> _STATED TASK_: From the listing below, pull out every line that contains the word "icon", treating uppercase and lowercase as different.

> _EXCERPTED RECORDS_:

# # #

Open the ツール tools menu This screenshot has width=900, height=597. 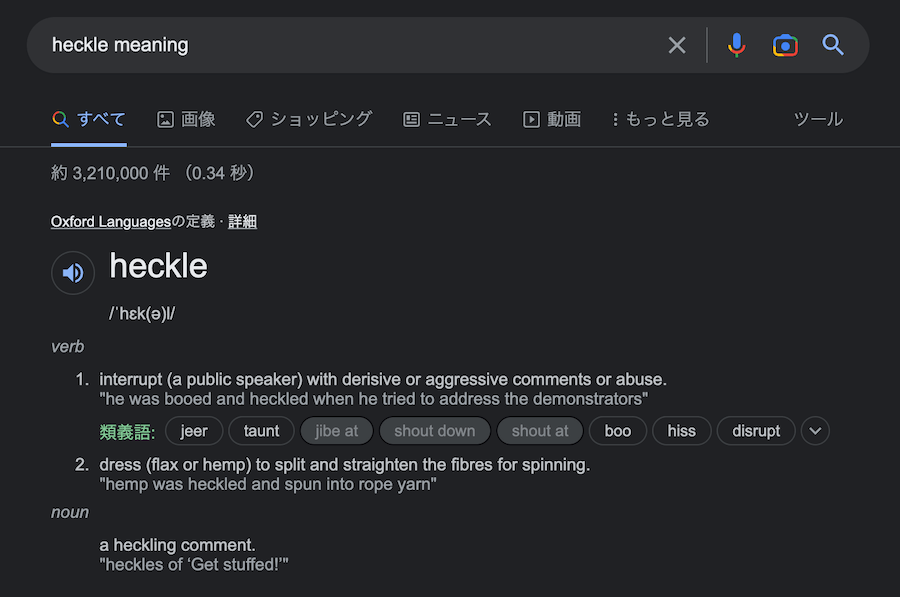point(818,120)
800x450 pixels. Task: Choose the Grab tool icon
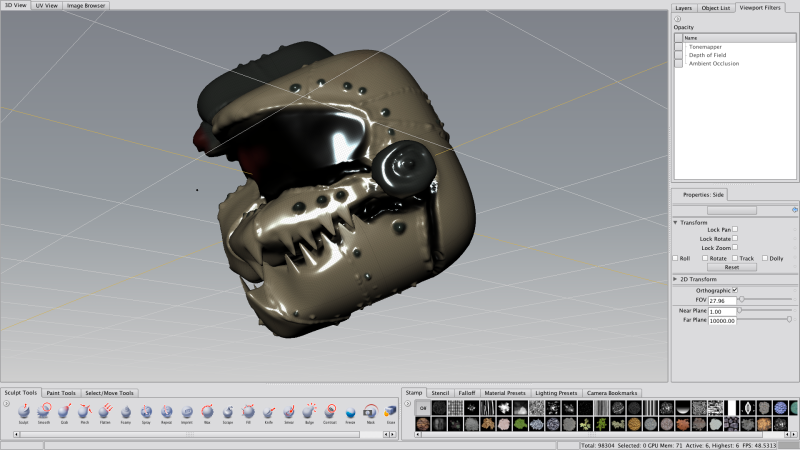(64, 411)
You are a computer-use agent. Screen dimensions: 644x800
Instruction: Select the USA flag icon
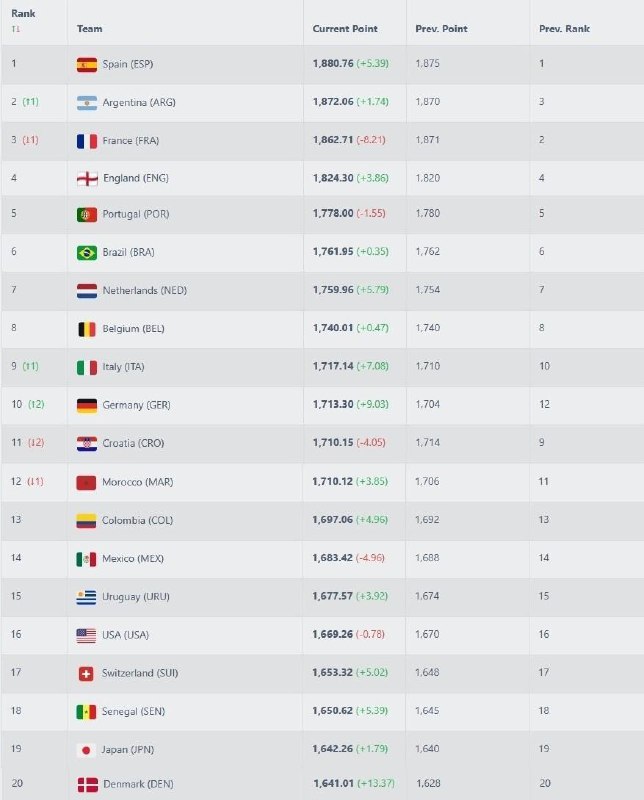click(x=87, y=635)
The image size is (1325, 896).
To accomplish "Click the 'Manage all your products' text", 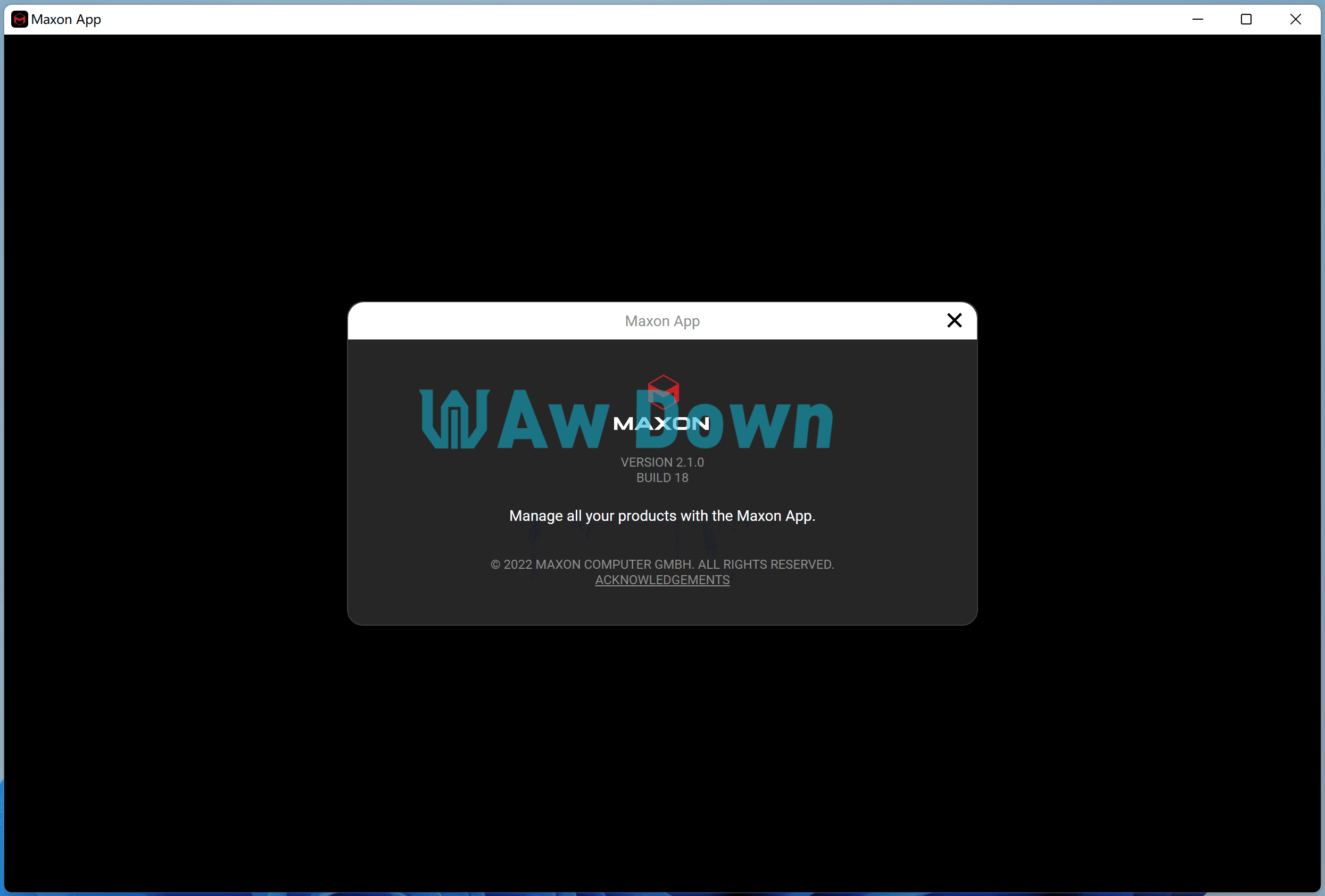I will click(662, 516).
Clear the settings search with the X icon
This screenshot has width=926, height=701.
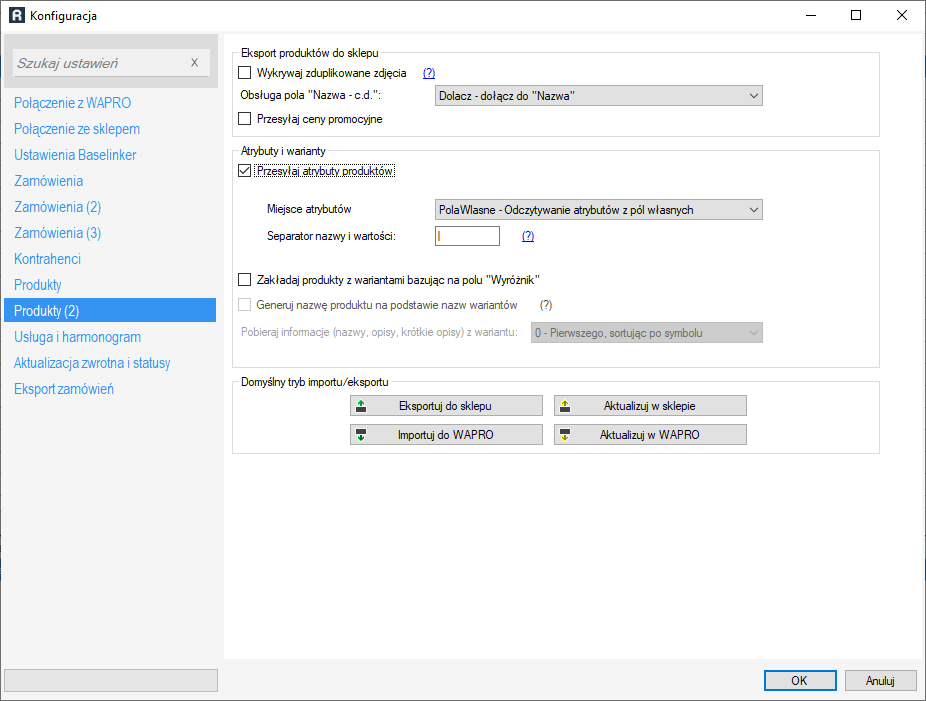pos(194,63)
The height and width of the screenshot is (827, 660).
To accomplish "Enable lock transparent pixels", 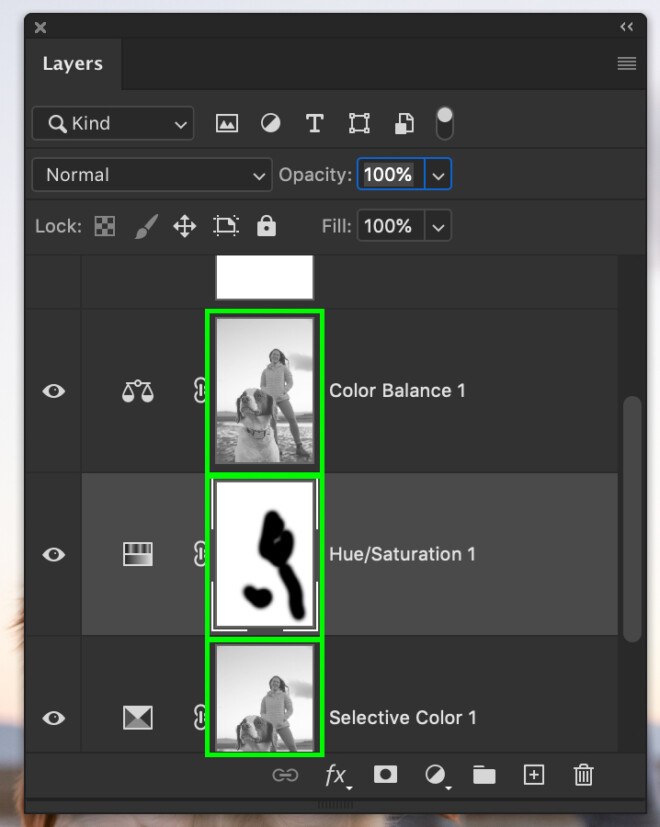I will point(104,226).
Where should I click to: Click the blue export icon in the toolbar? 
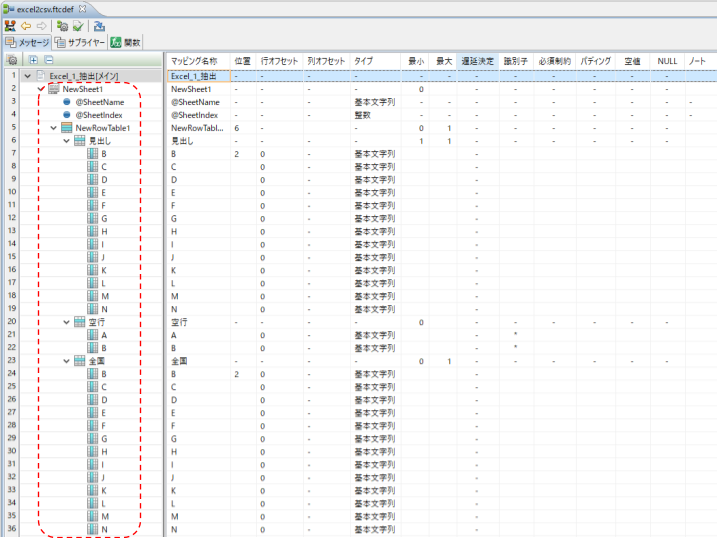(x=99, y=26)

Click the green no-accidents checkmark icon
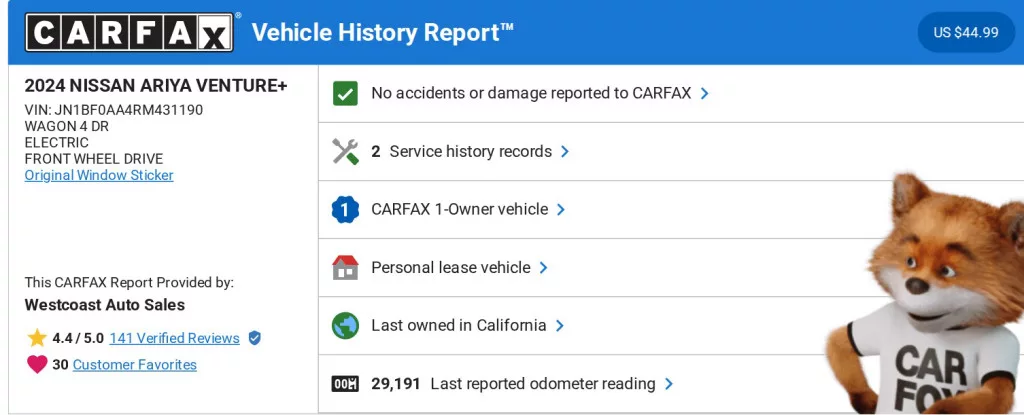345,93
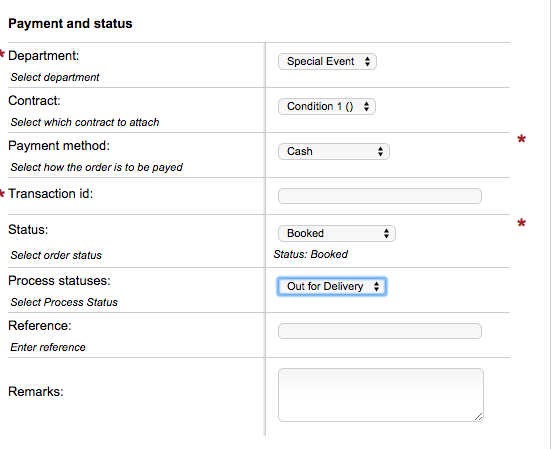Click the red asterisk beside Payment method row

tap(521, 139)
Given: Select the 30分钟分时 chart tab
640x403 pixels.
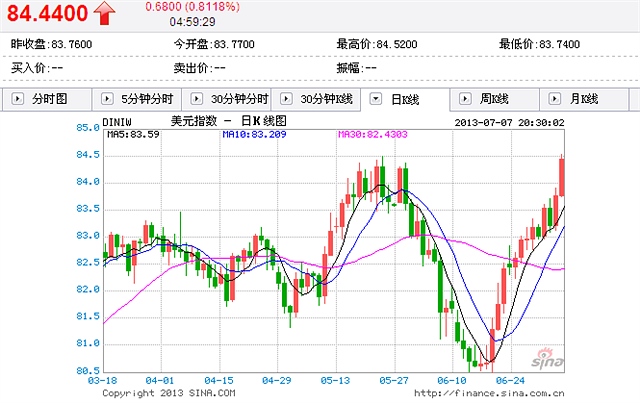Looking at the screenshot, I should coord(239,99).
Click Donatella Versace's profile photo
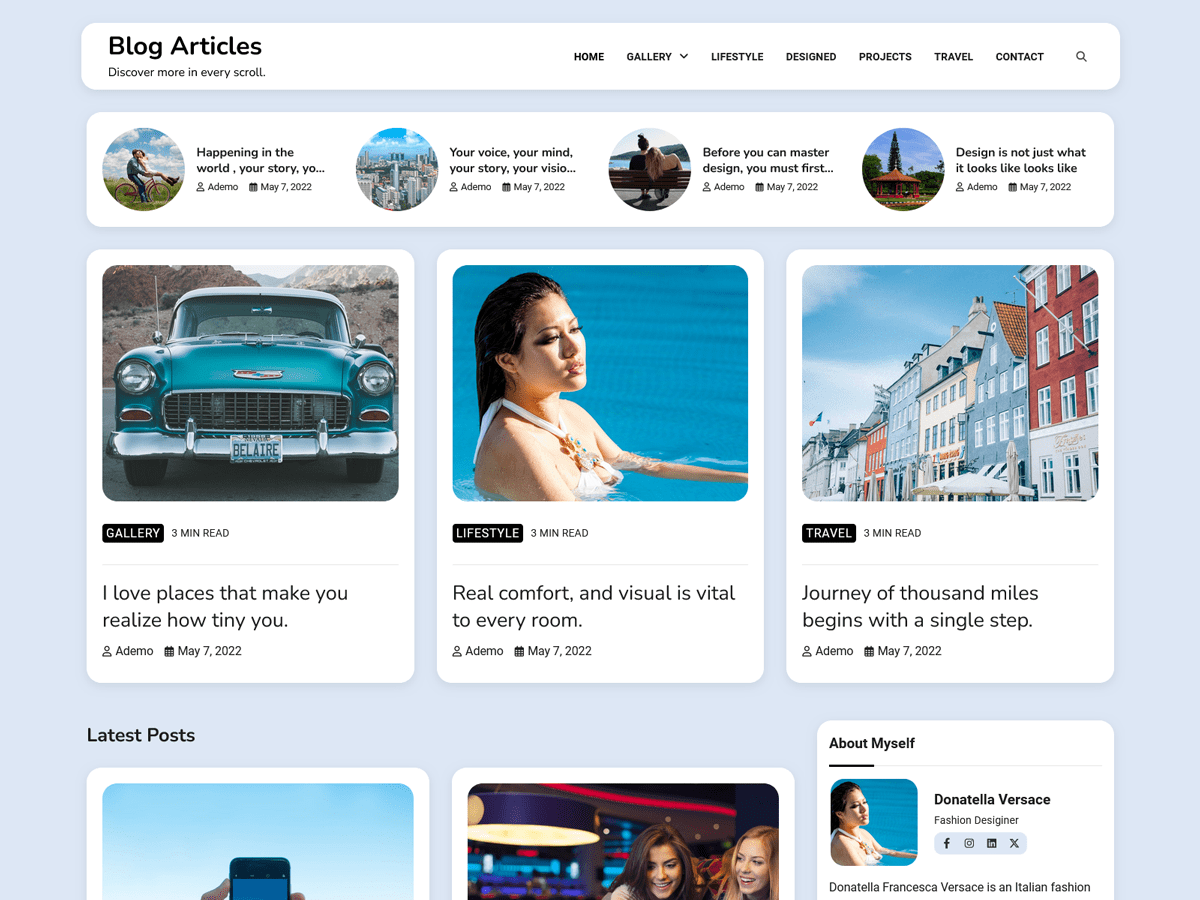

# # #

> _COMPLETE OUTPUT_:
800x450 pixels. Task: Choose the Grab tool icon
Instruction: Select the USA flag icon
Clear the settings search with the X icon
Where should I click to: Click the blue export icon in the toolbar? 
Click the green no-accidents checkmark icon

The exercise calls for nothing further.